Pour Scorsese, les cinéastes américains ont toujours été « plus intéressés par créer de la fiction que par filmer une réalité » et les illustrateurs auxquels il rend hommage – les vraies stars de l’expo – exploitent toutes les techniques pour suggérer plus de sexe, de baston et d’angoisse que le film offrira au final. Perspective, couleur, effets d’échelle… Plus bel exemple : un époustouflant poster de Sur les quais d’Elia Kazan, conçu par Anselmo Ballester. Il imagine un Marlon Brando ensanglanté, vengeur, regard de braise, encerclé par un sinistre vol de pigeons.
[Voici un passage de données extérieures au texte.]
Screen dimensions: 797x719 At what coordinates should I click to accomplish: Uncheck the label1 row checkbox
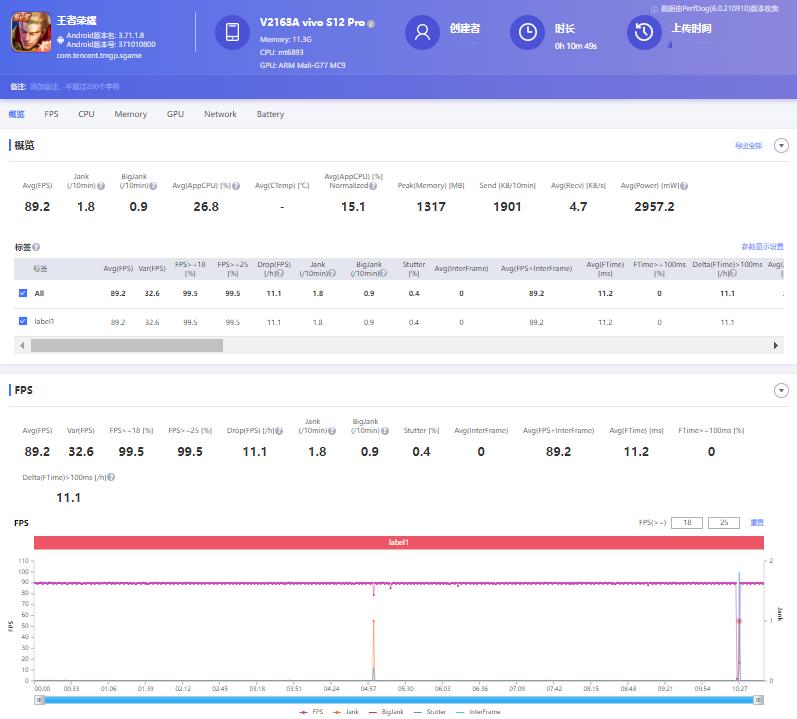[x=23, y=321]
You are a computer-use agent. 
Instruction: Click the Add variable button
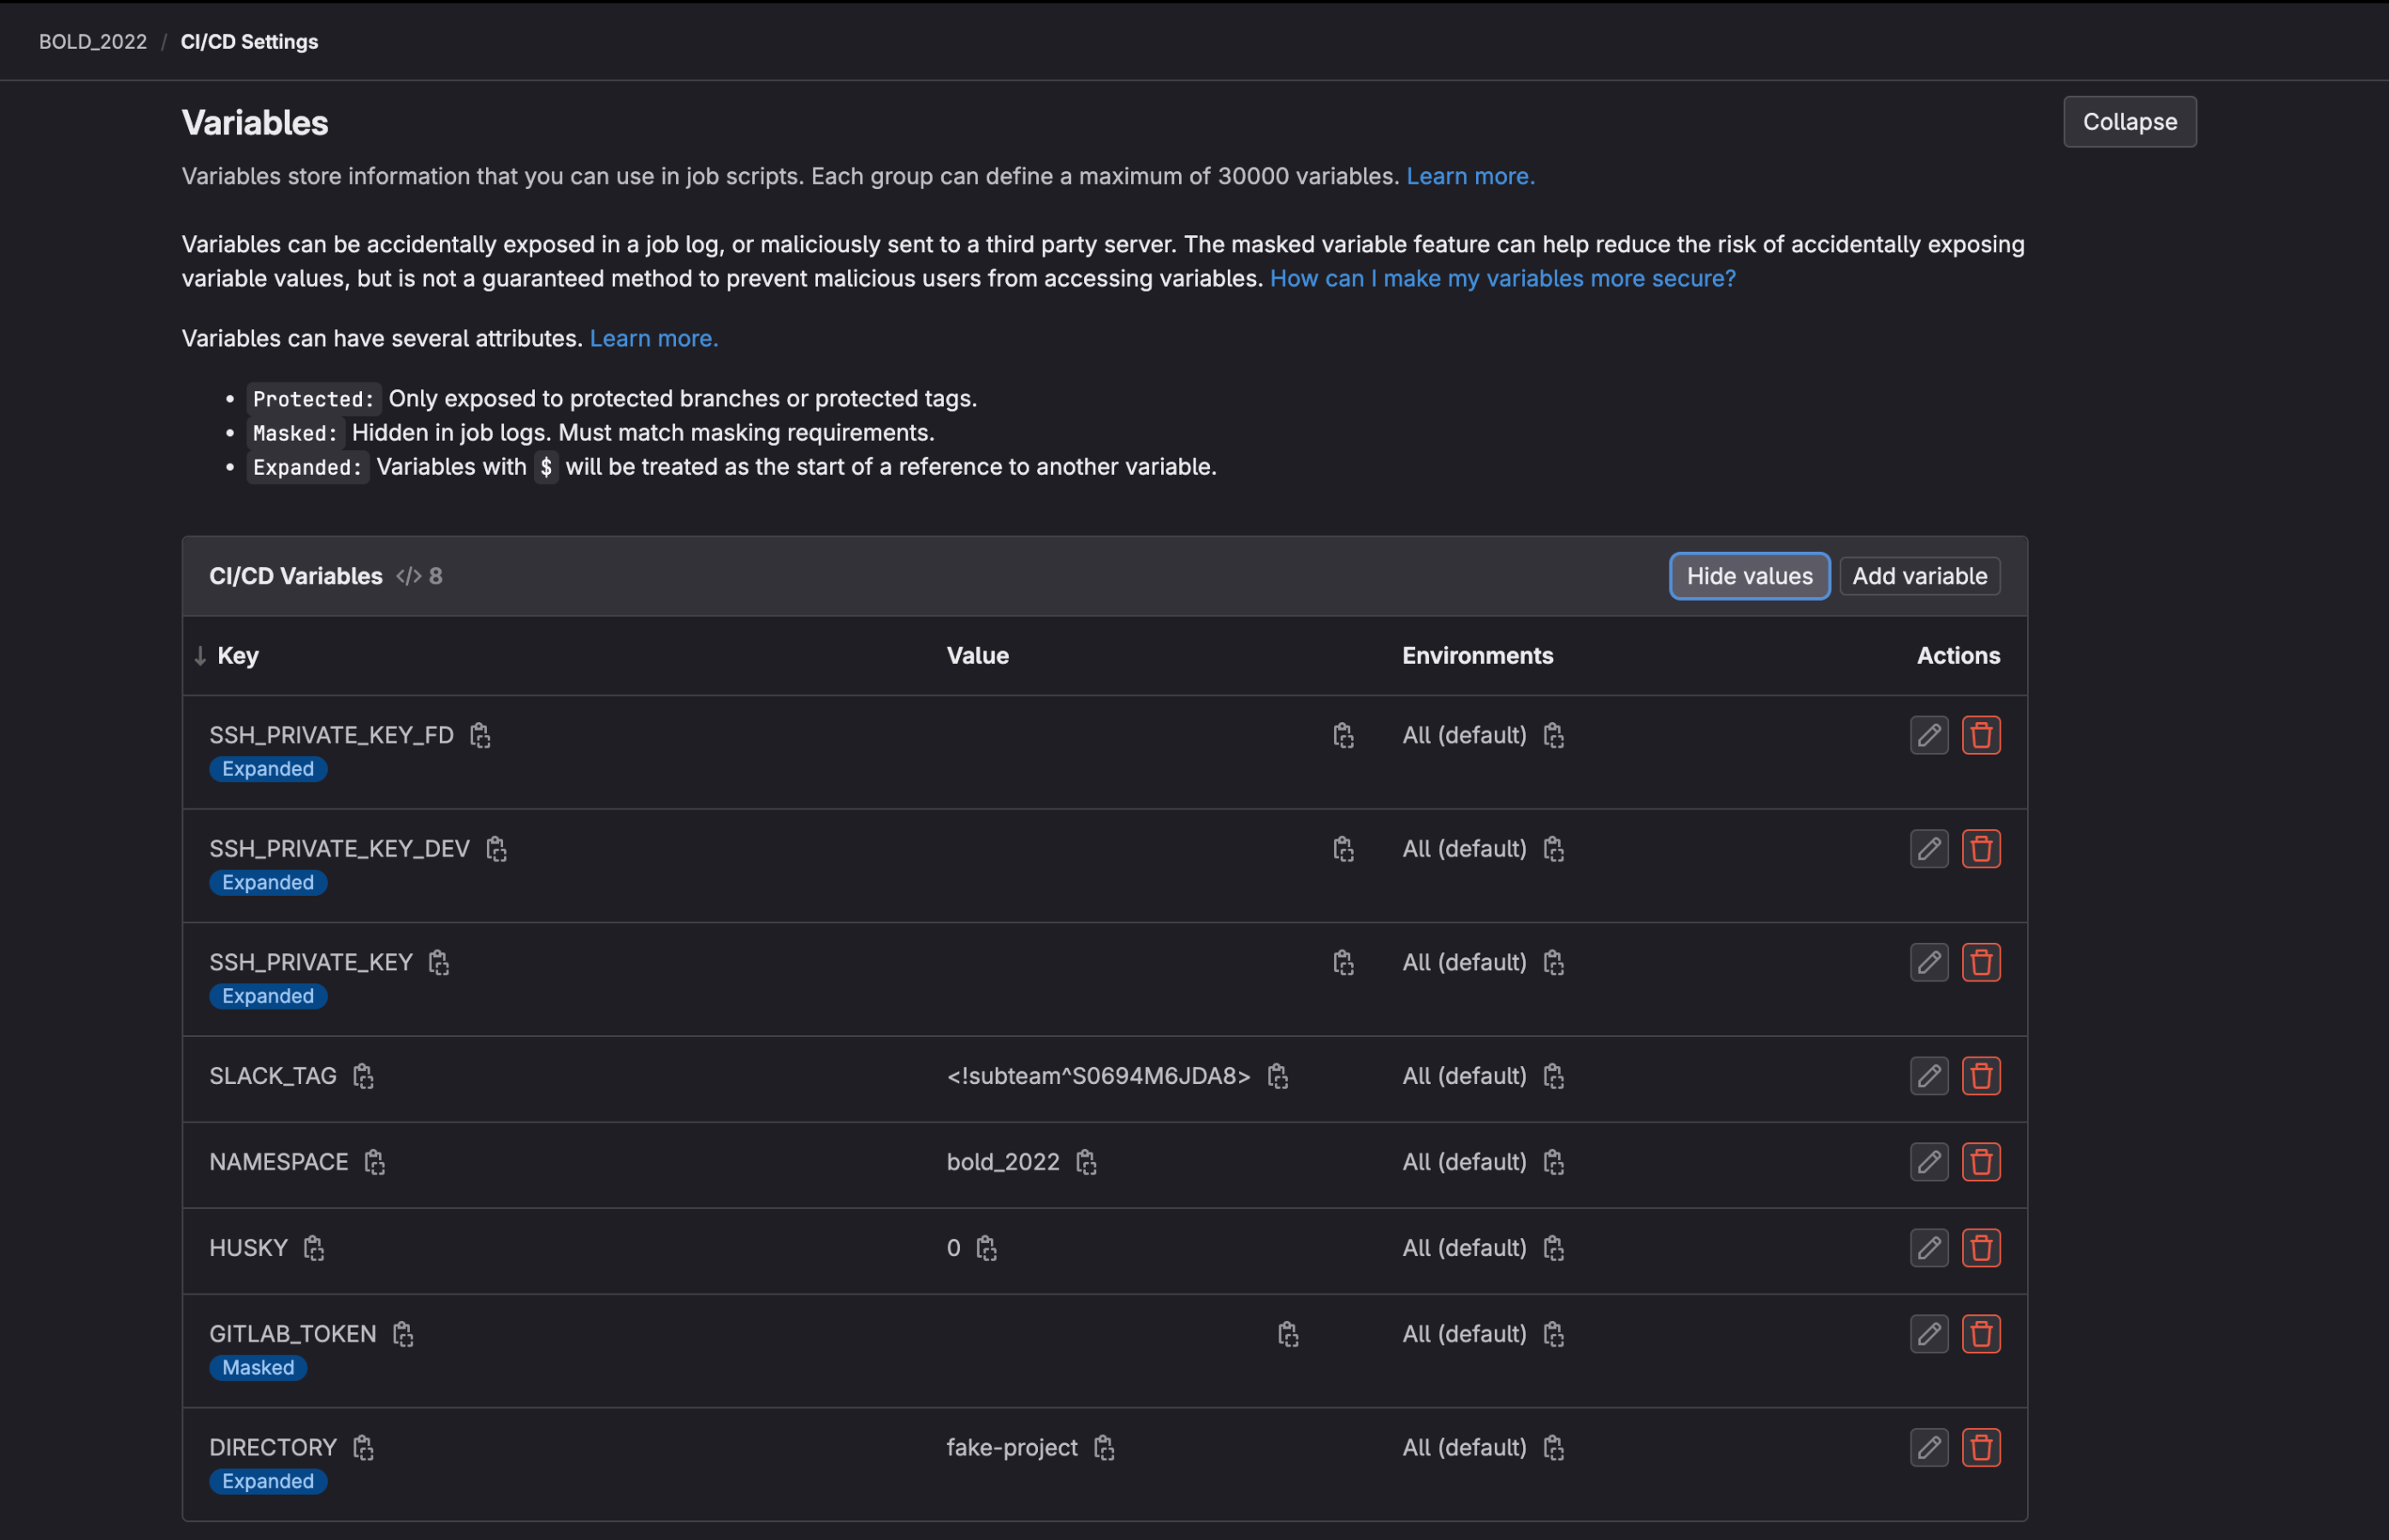pos(1919,572)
Au premier plan, un crochet d’où perlent des gouttes de sang. Au loin, une horde de dockers quasi zombies suivent Brando, qu’on imagine meneur d’une sourde révolte. L’affiche est expressionniste, en total contraste avec le réalisme du film.
Le musée n’explique pas les choix de Scorsese. Esthétique pure ? Influence du film sur son œuvre ? Ou encore l’affectif, l’histoire autour de l’achat ? (Beaucoup sont des affiches italiennes de films américains et on connaît l’amour de Scorsese pour Rome et Cinecittà, où il a entièrement filmé Gangs of New York.) Autant de questions sans réponse : comme à la fin de certains grands films, l’expo est sujette à interprétation.
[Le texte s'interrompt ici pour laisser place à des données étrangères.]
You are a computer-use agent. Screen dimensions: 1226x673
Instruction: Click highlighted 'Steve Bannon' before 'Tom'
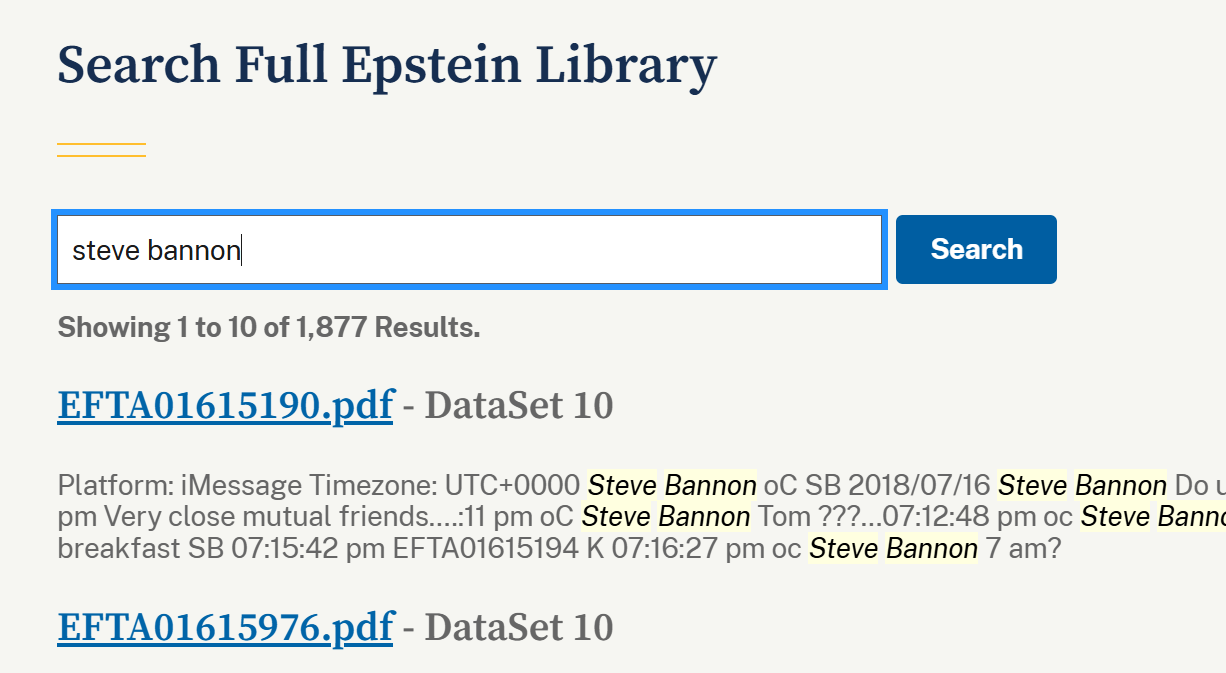pyautogui.click(x=666, y=517)
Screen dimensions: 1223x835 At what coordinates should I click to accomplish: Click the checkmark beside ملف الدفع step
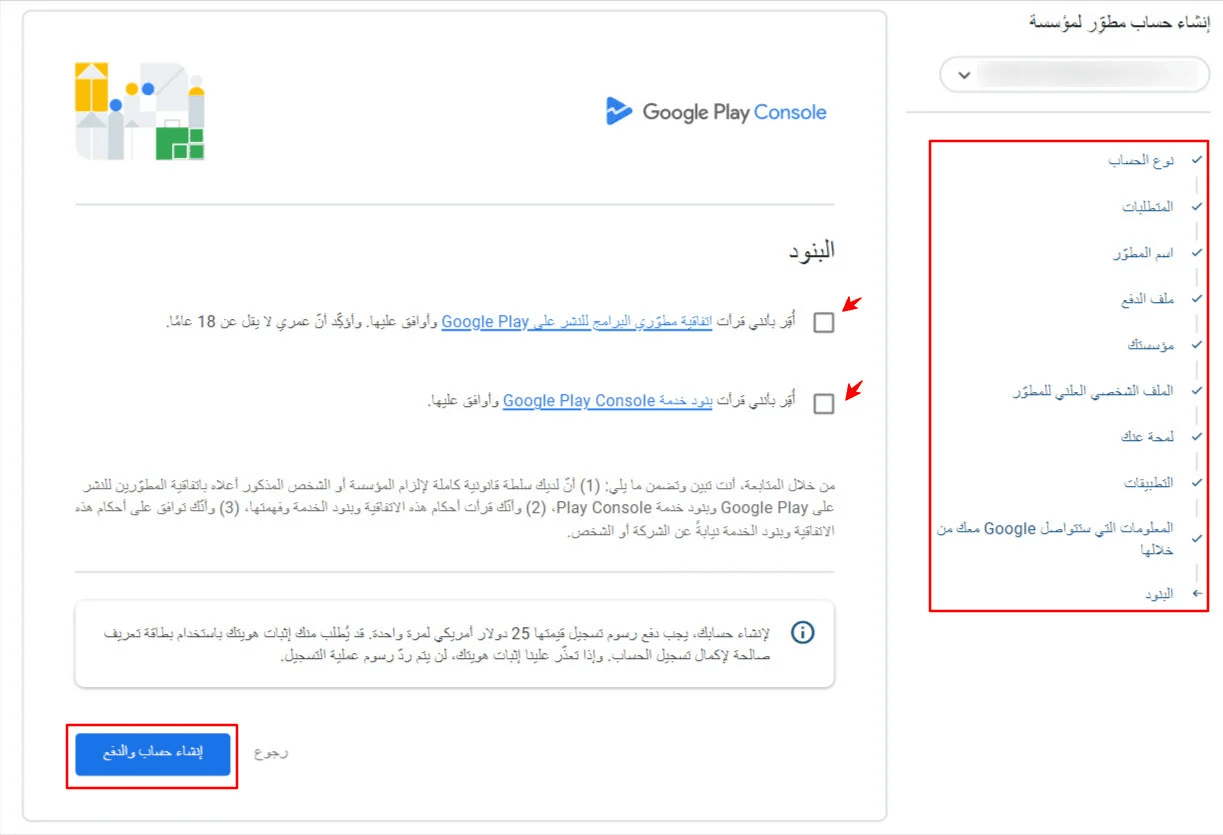[x=1196, y=299]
Un indice, relevé dans l’introduction du livre Startruck, dédié aux posters hollywoodiens vintage. Scorsese y écrit que « l’image d’une affiche s’inscrit dans la rétine… Une partie de l’excitation, à l’époque, était de voir un film puis de le comparer avec le film que vous aviez imaginé en observant son affiche quelques instants. Elle donnait des indices… Tout en gardant sa propre part de mystère et de romance. »
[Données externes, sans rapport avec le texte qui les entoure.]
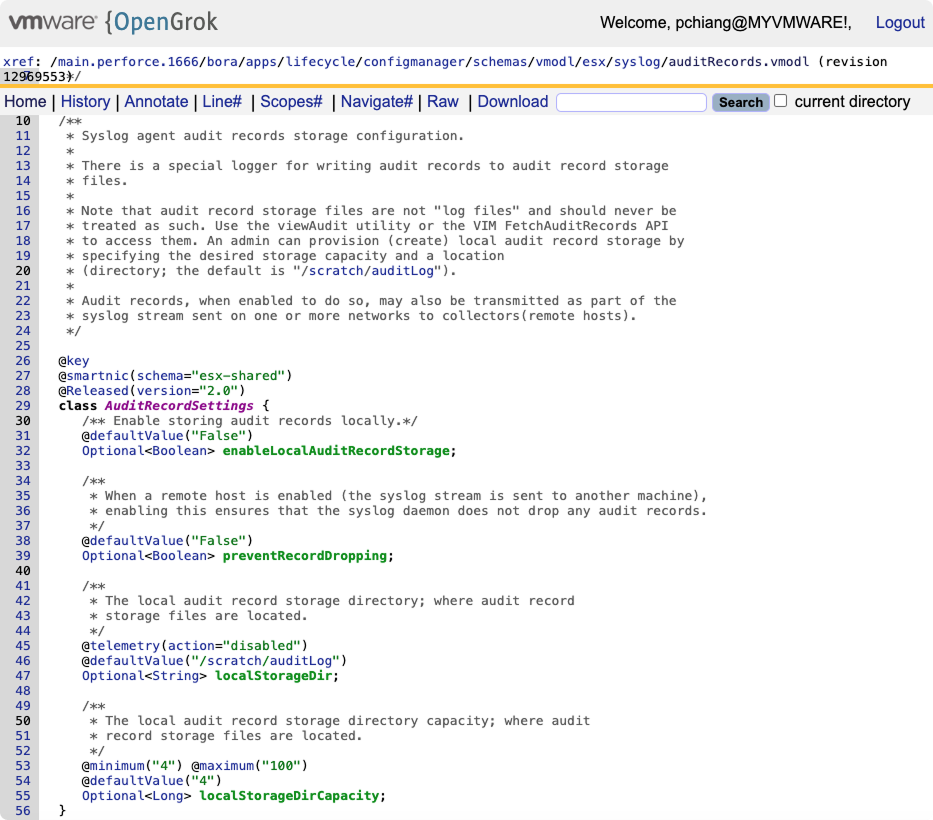Click the revision 129269553 link

point(45,73)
Ce voyage sur la planète cinéma à travers les yeux de Scorsese débute dans les années trente, avec une affiche futuriste de Quatre de l’aviation (The Lost Squadron, George Archainbaud, 1932), conçue par René Péron. Il s’achève quarante ans plus tard par une affiche britannique de Mean Streets : une pyrogravure de Robert de Niro, sourire psychopathe sur fond écarlate, brandissant un flingue sur nous. Des trente-quatre affiches, quatre représentent des œuvres que Scorsese emmènerait sur une île déserte (selon une liste de ses dix films préférés faite en 2012 pour Sight and Sound). 2001 de Kubrick ; La Prisonnière du désert de John Ford ; un poster transalpin puissamment érotique de The Red Shoes (Les Chaussons rouges), de Michael Powell et Emeric Pressburger,de Powell et Pressburger ; et Sullivan’s Travel, de Preston Sturges.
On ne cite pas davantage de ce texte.